The use of A/B analysis is becoming popular for websites as they look for the best way to interact with their customers. It basically provides different versions of the website to people and the way that the customers interact with the site and if they make a purchase is tracked. The data is then reviewed and the information can be used to choose a final design or to make further changes.
It is relatively accurate in finding the way that customers respond to changes on the website and which achieves the better response. The number of times that various changes are made can start to impact the site negatively.
Positives That A/B Analysis Provide
Allows step improvement validation
If you are administering or developing a large website then you can conduct tests using A/B analysis on specific parts of the site. This makes it much simpler to implement changes and measure them using a step by step process.

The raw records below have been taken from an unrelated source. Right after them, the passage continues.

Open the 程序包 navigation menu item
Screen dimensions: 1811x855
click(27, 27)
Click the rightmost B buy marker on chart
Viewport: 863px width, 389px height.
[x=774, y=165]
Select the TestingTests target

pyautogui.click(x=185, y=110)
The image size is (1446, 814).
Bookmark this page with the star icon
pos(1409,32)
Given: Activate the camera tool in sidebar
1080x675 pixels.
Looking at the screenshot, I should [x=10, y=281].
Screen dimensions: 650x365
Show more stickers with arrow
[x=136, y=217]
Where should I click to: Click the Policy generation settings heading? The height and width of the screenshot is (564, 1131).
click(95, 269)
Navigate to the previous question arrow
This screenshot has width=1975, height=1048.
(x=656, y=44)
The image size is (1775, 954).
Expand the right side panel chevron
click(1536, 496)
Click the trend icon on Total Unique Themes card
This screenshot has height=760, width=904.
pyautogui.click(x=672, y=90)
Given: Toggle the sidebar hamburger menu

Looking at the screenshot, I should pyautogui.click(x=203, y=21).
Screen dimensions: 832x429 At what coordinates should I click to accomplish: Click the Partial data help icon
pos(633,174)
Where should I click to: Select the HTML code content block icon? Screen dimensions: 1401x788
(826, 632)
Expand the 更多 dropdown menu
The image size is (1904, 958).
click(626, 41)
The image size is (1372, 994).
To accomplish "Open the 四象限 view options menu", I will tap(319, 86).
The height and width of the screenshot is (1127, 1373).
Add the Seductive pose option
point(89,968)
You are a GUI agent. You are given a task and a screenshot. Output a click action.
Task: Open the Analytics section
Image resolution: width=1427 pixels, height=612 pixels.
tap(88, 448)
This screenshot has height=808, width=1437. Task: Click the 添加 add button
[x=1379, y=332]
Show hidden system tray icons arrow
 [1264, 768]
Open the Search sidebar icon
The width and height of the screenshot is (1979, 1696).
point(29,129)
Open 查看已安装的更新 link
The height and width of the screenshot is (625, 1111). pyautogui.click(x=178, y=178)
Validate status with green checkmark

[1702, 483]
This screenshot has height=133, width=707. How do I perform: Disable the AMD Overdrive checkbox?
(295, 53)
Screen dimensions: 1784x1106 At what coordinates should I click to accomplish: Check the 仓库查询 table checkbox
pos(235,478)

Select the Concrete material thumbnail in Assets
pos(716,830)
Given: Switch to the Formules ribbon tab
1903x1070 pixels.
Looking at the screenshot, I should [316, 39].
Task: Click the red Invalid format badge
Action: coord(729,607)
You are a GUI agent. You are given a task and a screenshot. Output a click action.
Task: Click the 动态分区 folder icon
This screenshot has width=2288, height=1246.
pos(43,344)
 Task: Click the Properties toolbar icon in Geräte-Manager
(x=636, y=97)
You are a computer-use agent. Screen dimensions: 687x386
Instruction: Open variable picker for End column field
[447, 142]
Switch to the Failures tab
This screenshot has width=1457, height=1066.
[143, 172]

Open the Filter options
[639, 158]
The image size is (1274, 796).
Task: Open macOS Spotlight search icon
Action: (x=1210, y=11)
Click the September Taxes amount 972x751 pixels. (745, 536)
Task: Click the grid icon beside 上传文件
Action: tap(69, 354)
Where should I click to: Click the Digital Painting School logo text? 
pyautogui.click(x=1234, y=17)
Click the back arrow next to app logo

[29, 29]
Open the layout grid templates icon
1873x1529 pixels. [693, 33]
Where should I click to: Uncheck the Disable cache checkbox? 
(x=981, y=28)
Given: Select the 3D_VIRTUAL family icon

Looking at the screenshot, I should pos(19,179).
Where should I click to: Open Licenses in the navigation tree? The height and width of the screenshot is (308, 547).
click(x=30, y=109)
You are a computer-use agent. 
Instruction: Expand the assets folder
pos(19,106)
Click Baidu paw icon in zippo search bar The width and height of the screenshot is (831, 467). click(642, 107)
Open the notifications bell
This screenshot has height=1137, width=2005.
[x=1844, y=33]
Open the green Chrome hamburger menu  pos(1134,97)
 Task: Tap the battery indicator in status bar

It is also great to answer specific development questions. An example would be ‘do customers and visitors prefer larger buttons or smaller buttons?’ The data about how groups that used the web page or pages can then indicate which is preferred. This can then be implemented site wide with a high degree of certainty that it will have a positive impact.
Clear data
One of the reasons that this form of testing is popular is because it gives clear and easily understood data on which version of the page or site is preferred. There are three possible results site A is better, site B is better or both are the same. It is also from data of real users of the website giving it real validity.
Negatives That A/B Analysis Do Not Show
Does not give qualitative data
A major drawback of this sort of analysis is that it gives no information on the qualitative aspects of the website. This means that it does not help in detecting problems of usability it just measures how many people completed a task or transaction in two competing designs.
This important because both designs might be poor and negatively viewed by site visitors but one has a higher rate of them persevering to the end. This needs to be kept in mind so that other tests or analysis is used to compliment this type of testing.
Higher work load
This type of testing can result in a much longer and more expensive development process. The need to produce two versions of each change that is proposed can lead to a huge amount of extra work and care needs to be taken that it is only used when it can be valuable.
There is a danger that it can be overused and become a way to try and check on every change as a site is being developed. This is not what A/B analysis is designed for and it should only be used to answer specific questions during the design process.